After primarily researching rodents, Boris Zemelman and his research teams can now begin studying how neurons communicate in mammals with larger brains that are more closely related to humans.
Zemelman, an assistant professor of neuroscience, is a part of the three research teams that were recently awarded a total of $4 million in grants from the National Institutes of Health. The three teams are all looking to expand the use of optogenetics — using light to manipulate neurons in animals — as well the use of other tools.
“The point is to do something in an intact brain in a living animal or patient, and that’s really hard,” Zemelman said. “The brain is really complicated, and without all these tricks, we wouldn’t be able to very much at all. … This allows us to get some kind of control over the thing.”
The three grants are a part of the Brain Research through Advancing Innovative Neurotechnologies Initiative, which President Barack Obama launched in September 2014 to develop new techniques for mapping the brain.
“The new funding funds projects that are a little more higher risk and have to do with understanding the brain at a circuit level,” Nicholas Priebe, one of Zemelman’s colleagues, said.
Priebe leads one of the research teams aiming to expand the use of optogenetics to primates with help from viruses. The second team will use a drug rather than light to activate neurons, and the third will chemically tag neurons, enabling researchers to look at memories.
Zemelman works with colleagues in the Department of Neuroscience, Department of Molecular Biosciences and Chemistry Department.
Zemelman received another grant — for developing research tools for the human brain — in September for his research with optogenetics from the UT System BRAIN Initiative. Zemelman said the initial grant paved the way for the NIH grants his teams were awarded.

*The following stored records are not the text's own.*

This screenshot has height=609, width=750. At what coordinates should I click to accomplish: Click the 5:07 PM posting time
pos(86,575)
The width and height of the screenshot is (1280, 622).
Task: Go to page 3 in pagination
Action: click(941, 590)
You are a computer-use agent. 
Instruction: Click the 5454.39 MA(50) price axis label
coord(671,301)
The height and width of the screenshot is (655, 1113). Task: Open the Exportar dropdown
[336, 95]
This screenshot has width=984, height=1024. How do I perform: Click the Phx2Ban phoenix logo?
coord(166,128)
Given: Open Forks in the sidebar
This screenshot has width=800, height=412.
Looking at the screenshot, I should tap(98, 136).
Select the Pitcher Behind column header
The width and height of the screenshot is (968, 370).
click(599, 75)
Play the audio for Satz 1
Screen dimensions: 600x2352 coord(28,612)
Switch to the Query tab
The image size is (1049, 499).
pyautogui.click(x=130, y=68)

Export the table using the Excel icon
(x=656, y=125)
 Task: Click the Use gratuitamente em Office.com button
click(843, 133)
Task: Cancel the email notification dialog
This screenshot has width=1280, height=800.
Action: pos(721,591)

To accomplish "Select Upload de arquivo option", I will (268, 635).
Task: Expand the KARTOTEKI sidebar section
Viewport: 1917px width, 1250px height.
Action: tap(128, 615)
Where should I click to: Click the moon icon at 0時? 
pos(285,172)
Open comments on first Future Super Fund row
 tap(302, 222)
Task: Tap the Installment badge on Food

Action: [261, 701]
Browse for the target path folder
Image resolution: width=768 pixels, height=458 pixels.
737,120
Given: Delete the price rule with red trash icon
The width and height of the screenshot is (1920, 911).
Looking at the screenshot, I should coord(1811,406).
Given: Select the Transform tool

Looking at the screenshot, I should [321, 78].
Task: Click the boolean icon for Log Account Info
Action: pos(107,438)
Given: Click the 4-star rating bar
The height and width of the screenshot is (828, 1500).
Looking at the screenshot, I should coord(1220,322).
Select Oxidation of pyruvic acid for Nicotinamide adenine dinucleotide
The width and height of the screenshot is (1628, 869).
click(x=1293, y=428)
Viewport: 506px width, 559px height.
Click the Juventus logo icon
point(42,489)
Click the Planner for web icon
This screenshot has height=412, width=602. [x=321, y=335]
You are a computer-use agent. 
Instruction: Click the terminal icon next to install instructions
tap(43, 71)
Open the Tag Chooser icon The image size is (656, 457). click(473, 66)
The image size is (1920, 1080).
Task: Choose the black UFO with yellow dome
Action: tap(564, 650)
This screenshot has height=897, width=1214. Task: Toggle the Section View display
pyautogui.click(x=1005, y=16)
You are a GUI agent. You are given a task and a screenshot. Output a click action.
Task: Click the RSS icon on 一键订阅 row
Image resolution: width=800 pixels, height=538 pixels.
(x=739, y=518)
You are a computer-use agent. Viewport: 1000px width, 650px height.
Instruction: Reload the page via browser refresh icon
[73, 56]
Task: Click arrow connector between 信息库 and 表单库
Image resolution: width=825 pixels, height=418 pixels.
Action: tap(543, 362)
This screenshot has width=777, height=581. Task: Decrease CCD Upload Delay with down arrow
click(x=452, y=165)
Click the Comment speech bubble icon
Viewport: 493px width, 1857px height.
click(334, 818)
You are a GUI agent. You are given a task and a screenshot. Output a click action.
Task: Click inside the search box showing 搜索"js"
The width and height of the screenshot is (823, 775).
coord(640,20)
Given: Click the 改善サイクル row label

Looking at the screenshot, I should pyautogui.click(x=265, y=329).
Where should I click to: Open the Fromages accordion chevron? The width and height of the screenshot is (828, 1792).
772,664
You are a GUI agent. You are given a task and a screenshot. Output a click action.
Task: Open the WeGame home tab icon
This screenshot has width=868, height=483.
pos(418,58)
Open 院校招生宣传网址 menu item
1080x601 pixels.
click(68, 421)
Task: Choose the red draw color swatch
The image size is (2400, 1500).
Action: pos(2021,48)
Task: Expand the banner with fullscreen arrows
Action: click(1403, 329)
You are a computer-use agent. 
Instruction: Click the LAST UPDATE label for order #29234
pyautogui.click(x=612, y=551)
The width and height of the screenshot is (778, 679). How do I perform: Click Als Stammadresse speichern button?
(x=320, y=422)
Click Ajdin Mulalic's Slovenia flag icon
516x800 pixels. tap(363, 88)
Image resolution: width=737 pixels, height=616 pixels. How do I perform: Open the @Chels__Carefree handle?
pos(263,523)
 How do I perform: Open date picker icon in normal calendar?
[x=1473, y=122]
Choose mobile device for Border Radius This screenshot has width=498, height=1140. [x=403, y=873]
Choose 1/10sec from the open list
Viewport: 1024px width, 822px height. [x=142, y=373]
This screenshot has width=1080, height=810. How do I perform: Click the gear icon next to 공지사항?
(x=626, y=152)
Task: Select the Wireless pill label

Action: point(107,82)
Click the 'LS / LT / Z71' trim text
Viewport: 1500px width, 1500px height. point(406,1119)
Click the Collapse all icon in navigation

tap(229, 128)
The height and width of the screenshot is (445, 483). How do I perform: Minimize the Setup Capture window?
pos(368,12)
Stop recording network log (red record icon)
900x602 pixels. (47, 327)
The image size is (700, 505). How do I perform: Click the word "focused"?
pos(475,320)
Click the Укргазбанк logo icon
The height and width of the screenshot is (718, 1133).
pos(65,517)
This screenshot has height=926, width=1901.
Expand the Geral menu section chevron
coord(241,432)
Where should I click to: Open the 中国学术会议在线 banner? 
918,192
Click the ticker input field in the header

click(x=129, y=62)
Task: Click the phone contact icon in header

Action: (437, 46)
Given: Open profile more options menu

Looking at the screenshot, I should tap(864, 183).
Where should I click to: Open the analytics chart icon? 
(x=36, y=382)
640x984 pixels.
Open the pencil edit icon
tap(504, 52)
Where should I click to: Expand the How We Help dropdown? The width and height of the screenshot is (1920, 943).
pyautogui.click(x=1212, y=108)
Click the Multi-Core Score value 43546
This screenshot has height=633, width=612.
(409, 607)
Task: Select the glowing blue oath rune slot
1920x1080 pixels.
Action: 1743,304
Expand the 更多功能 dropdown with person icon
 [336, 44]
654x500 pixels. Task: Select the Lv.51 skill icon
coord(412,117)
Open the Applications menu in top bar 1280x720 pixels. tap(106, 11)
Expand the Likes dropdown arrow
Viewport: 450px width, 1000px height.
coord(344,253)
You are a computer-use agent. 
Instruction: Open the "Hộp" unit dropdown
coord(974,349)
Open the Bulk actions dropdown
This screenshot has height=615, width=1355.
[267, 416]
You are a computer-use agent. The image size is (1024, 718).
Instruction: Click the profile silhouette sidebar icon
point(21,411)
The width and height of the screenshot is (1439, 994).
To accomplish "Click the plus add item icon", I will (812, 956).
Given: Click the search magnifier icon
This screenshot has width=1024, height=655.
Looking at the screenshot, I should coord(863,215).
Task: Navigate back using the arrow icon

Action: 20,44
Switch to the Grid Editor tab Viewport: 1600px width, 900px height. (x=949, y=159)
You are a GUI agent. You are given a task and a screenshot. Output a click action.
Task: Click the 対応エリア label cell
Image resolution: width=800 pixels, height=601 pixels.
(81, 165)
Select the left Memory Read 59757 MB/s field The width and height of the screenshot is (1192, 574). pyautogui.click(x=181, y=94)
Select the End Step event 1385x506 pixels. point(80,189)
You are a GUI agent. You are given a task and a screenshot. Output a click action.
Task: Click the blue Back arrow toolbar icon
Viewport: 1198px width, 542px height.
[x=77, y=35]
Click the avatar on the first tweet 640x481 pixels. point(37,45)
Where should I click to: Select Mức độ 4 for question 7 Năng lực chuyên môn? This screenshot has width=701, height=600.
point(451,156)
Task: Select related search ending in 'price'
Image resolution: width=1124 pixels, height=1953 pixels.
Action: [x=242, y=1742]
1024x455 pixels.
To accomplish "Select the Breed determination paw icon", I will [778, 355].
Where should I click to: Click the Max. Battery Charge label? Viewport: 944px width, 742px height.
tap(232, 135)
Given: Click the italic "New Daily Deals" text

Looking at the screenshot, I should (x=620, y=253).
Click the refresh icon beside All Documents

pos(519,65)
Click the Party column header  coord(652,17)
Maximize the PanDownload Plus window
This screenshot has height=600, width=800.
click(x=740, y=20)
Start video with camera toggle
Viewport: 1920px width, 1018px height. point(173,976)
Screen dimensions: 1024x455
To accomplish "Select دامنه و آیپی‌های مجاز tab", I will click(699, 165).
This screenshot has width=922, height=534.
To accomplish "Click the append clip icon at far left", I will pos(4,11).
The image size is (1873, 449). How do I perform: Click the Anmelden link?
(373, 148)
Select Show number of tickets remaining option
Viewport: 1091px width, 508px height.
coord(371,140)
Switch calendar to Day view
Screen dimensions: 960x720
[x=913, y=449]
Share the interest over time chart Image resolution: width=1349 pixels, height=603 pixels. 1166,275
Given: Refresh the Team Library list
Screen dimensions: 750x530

Tom Jacobs, chairman of the UT System BRAIN review committee, said that the next round of seed grant recipients will be announced in early 2016, with some possibly going toward past applicants.
“[We’re] hoping that some of the ideas that we heard in the first competition will rise to the top and can fund it also,” Jacobs said. “That’s another opportunity … to allow scientists within UT to further compete for these funds by bringing their best ideas forward.”